Test Run 2024-(Jan.~Feb.)

# Test Run 2024-(Jan.~Feb.) I test some candidate options. Each candidate run plays around 130k ~ 150K games. Each match plays 400 games against the baseline (default setting). ### 1. Use Gumbel approximate Q policy temperature The origin approximate Q is $Q_{approx} = \Sigma(P(b)Q(b))(N(b) != 0)$. We apply the temperature (t=4.0) on the policy. This method was inspired by the shengkelong's test run. I am surprised that it can improve the perfornace. I have no ideal for that. ~~Win-Rate: 59%~~ After fixing some behavior and self-play around 0.5 M games on 9x9, I don't see significantly improvement. I remove the this function. ### 2. Use the optimistic policy The optimistic policy was introduced by KataGo. But KataGo never use the optimistic policy for self-play. In my short test run, it looks good. However, after the longer training, it has some biases. Not good idea. ~~Win-Rate: 65%~~ ### 3. Forbid the random move during the fast search phase Test the feature in the v0.6.1. The orgin playout cap randomization perform fast search without any exploring settings. I add some randomization during the fast search phase since v0.6.1. Looks the random move could improve the strength. Win-Rate: 42.25% ### 4. Optimistic policy with KLD weighted. see [code](https://github.com/CGLemon/Sayuri/commit/e0d3a11cf8ecc247f827c183c2e11bc242991187) This method is inspired by [Policy Surprise Weighting](https://github.com/lightvector/KataGo/blob/master/docs/KataGoMethods.md#policy-surprise-weighting). I test this methods several times.
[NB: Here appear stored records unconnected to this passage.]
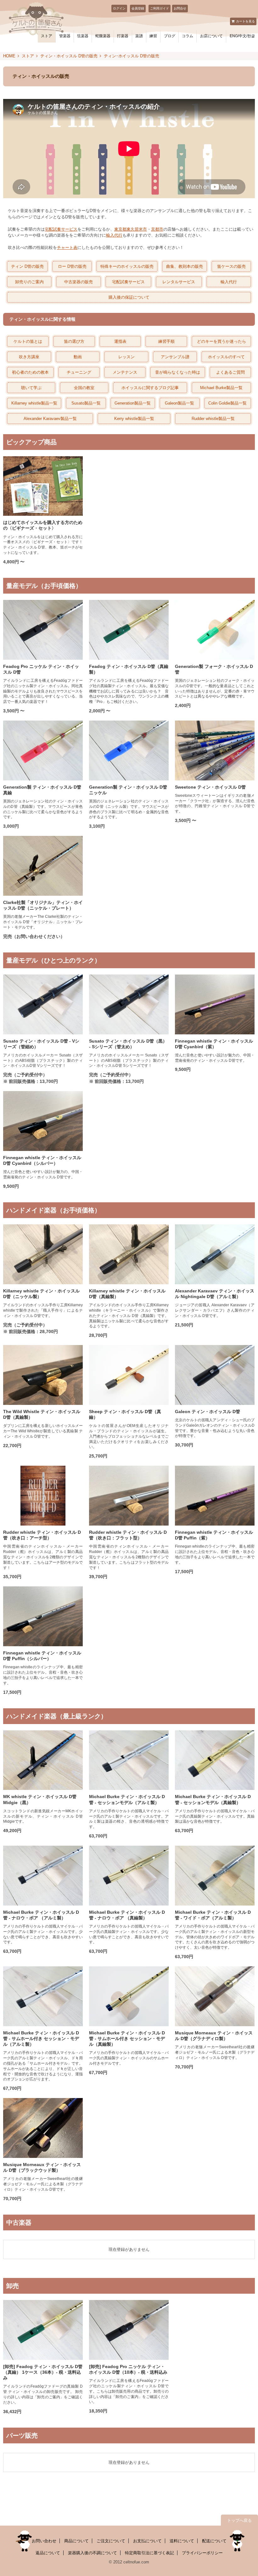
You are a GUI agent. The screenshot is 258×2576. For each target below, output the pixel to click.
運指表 (120, 341)
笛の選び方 (74, 341)
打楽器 (122, 36)
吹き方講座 (29, 356)
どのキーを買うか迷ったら (221, 341)
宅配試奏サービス (61, 229)
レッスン (126, 356)
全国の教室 (84, 387)
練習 (153, 36)
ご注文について (111, 2541)
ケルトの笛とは (28, 341)
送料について (182, 2541)
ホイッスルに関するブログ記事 (150, 387)
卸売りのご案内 (29, 281)
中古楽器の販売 (78, 281)
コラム (187, 36)
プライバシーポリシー (202, 2552)
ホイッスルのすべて (226, 356)
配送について (214, 2541)
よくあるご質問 (230, 372)
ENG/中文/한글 (242, 36)
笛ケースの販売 (231, 266)
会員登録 (138, 8)
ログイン (119, 8)
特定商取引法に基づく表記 (149, 2552)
Evey run shows similer improvement. ~~Win-Rate: 81.75%~~ After the longer training on 19x19, I checked Optimistic with KLD weighted is bad than normal Optimistic. ### 5. Large batch size Use larger batch size for training process. We also adjust the learning rate and steps per epoch. Be sure the number of samples and per-batch learning rate are are equal to small batch size case. Looks we do not need the large batch size. Win-Rate: 4.5% ### 6. Territory scoring rule For the next UEC cup, I implement the territory scoring (aka Japanese-like rule). After fixing some bugs, look like the network could understand this rule. Because the next UEC cup is close, I am afraid that I couldn't check optimistic policy things. The next main run will be soon.